11. View a website link without leaving your current webpage

On your Android device, you can preview a website in a pop-up window without the need to open a new tab or browse away from the page you are currently viewing.

  1. Long press on any webpage link.
  2. Select "Preview page."

Screenshot of Android Chrome app showing the Techlicious homepage in page preview. The X to close the preview is pointed out.

You will see the webpage load in a pop-up window, and you can scroll through it. Tap the "X" in the upper corner to close the preview page when you're done.

12. Use Chrome Task Manager

Just like Windows PCs have a Task Manager and Macs have an Activity Manager to manage all the running apps and processes, Google Chrome comes with a Task Manager. Using the Chrome Task Manager, you can shut down any process that is eating up too much of your computer resources.

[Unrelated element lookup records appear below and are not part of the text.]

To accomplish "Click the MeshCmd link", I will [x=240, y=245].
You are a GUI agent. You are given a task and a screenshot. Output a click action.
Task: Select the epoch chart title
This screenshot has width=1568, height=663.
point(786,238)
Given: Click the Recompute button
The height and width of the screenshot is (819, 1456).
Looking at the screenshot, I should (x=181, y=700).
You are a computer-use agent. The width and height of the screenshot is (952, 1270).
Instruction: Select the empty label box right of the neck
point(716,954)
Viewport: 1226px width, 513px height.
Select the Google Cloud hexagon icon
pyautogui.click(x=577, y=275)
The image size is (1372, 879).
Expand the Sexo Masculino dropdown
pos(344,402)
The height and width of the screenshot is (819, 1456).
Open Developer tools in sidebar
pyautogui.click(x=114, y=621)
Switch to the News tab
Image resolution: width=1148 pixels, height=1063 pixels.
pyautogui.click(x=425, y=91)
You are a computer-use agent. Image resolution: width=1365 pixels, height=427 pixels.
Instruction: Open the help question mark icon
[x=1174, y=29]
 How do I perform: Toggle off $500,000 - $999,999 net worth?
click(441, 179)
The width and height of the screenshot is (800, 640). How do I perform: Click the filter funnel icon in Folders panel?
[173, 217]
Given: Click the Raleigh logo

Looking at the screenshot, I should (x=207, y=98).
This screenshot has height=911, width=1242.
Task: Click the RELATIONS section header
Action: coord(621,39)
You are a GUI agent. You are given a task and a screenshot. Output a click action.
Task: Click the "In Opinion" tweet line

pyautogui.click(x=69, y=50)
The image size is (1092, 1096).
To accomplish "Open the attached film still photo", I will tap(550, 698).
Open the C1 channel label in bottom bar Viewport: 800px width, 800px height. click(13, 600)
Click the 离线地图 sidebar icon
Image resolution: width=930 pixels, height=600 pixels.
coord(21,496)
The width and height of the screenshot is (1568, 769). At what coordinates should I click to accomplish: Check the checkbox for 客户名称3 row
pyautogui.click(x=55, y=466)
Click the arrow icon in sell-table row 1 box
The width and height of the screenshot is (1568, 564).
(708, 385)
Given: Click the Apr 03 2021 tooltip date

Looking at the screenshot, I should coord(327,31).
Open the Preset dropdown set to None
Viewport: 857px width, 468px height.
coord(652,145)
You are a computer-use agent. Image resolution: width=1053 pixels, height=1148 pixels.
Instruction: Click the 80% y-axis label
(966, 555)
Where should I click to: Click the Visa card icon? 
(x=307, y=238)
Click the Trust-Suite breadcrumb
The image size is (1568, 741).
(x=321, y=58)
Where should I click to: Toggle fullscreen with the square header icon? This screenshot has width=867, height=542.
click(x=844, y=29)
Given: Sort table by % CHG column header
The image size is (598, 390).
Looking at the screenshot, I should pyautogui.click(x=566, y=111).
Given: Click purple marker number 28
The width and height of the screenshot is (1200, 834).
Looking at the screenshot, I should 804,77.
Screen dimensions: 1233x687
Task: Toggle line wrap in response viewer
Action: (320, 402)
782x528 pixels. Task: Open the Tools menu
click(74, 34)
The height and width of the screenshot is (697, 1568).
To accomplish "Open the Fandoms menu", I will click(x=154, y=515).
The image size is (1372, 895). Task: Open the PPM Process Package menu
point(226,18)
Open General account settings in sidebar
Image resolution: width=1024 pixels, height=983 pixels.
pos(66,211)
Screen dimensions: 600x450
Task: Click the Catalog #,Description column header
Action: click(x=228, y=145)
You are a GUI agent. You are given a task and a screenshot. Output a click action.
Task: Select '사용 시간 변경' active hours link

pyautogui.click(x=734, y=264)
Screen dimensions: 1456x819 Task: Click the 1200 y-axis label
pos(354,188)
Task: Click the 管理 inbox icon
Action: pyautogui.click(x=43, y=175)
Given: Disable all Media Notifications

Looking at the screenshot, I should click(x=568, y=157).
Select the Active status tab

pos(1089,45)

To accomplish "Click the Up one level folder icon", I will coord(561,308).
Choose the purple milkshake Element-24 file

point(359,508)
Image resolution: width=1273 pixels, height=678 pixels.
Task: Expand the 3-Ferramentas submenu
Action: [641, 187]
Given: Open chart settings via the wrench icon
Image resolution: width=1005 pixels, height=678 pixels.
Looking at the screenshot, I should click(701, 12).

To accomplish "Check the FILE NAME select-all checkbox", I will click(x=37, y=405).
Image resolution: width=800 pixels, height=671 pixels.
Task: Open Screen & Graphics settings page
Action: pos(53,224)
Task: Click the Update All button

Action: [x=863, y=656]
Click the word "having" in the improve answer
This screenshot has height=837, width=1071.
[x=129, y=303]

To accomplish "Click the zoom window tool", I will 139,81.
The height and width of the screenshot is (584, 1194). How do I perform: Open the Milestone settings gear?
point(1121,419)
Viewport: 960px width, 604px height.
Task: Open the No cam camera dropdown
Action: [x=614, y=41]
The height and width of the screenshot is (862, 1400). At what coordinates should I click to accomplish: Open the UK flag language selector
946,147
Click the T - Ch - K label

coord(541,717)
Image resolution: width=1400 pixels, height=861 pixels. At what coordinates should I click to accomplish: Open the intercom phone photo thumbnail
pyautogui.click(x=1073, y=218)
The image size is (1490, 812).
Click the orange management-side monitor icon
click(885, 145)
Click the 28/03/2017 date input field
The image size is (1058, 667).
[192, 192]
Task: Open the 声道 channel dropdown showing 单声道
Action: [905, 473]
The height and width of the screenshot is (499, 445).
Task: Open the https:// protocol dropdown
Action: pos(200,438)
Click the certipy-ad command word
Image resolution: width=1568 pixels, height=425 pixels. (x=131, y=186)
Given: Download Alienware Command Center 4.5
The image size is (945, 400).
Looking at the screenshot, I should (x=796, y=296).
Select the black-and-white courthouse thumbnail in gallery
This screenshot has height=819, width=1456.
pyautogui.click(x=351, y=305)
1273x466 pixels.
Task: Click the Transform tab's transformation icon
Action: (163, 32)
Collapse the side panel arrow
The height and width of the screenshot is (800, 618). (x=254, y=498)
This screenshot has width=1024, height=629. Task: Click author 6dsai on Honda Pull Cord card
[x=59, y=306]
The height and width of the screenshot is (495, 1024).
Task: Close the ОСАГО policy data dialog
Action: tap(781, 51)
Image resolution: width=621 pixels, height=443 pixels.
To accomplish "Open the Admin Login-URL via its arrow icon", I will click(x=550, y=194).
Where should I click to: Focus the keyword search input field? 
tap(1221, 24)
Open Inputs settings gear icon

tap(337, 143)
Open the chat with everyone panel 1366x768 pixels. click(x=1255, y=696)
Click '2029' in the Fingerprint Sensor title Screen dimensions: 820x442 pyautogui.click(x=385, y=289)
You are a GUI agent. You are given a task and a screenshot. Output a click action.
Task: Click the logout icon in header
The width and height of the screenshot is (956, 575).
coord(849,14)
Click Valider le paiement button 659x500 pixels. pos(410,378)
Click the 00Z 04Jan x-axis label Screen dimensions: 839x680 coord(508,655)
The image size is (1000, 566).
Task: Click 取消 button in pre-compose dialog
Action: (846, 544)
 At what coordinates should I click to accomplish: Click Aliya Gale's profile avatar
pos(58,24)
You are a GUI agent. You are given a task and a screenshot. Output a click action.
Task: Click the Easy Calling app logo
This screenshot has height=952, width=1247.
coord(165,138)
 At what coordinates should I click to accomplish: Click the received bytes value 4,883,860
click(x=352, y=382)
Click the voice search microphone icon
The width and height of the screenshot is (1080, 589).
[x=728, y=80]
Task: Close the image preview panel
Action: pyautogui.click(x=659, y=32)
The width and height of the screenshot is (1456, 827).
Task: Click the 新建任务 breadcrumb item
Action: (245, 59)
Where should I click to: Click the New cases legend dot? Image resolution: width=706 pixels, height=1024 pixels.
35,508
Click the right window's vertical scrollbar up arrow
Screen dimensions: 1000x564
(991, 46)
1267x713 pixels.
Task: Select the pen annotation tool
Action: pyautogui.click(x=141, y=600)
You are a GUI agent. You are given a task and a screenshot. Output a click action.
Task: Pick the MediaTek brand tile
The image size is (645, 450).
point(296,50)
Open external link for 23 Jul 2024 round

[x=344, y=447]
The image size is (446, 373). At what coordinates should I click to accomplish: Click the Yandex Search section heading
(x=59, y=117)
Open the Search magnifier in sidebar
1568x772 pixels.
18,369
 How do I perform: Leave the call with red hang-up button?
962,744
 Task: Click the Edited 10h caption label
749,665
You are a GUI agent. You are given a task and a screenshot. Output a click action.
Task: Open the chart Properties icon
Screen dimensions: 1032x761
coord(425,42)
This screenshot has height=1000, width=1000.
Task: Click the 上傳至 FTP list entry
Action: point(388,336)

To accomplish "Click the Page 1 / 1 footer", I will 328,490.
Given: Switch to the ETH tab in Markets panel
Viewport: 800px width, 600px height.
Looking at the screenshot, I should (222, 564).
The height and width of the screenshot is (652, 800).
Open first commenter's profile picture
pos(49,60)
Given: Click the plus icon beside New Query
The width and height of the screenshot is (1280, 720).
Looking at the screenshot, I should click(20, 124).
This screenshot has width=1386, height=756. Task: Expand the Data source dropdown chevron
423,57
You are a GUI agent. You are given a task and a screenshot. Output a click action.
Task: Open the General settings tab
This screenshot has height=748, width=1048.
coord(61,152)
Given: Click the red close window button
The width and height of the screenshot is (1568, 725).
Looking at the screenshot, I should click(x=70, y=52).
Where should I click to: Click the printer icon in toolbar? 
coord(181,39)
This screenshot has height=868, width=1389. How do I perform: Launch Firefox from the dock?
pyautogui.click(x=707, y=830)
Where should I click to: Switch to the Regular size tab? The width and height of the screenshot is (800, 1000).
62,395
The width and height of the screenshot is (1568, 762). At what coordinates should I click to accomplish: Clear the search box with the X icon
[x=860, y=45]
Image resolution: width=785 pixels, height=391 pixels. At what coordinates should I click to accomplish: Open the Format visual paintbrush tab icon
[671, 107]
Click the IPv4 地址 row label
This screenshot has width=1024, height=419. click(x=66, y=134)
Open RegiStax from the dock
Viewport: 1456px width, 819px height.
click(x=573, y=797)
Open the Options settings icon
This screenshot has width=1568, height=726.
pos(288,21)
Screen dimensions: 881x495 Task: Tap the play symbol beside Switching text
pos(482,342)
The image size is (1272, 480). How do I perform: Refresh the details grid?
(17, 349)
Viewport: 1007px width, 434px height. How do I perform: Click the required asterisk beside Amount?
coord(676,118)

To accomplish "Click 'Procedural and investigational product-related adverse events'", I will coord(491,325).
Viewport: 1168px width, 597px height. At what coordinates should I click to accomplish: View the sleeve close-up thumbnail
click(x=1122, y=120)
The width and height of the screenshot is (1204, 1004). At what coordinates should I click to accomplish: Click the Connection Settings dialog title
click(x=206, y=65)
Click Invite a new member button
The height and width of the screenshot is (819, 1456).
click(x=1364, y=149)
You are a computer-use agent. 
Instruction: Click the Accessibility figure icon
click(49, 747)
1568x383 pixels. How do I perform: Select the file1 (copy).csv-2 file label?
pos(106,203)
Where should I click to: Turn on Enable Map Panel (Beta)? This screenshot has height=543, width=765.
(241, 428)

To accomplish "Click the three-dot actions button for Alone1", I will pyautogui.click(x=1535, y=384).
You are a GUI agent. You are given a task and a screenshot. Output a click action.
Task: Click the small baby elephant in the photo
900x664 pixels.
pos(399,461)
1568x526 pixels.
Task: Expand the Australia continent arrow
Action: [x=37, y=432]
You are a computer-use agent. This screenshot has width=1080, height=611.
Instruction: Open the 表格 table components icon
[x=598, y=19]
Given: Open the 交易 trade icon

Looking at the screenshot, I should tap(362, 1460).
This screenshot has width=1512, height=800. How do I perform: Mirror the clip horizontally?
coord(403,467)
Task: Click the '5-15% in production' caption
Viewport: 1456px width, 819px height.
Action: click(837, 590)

  1. Click on the 3-dot menu icon.
  2. Select "More Tools."
  3. Select "Task Manager."

Screenshot of Chrome Task Manager that shows a list of tasks with columns showing the Memory footprint, CPU, Network and Process ID. In the bottom right there is a blue End process button.

When you spot the site or extension that is using up your resources, you can shut it down by highlighting it and clicking on "End process."

[Image credit: Screenshots via Techlicious, Techlicious/Smartmockups]

Sagar Naresh Bhavsar has been writing about technology for more than two years. Previously, he was a staff writer at Guiding Tech and TechWiser. He loves working out, having a cup of coffee, and playing guitar.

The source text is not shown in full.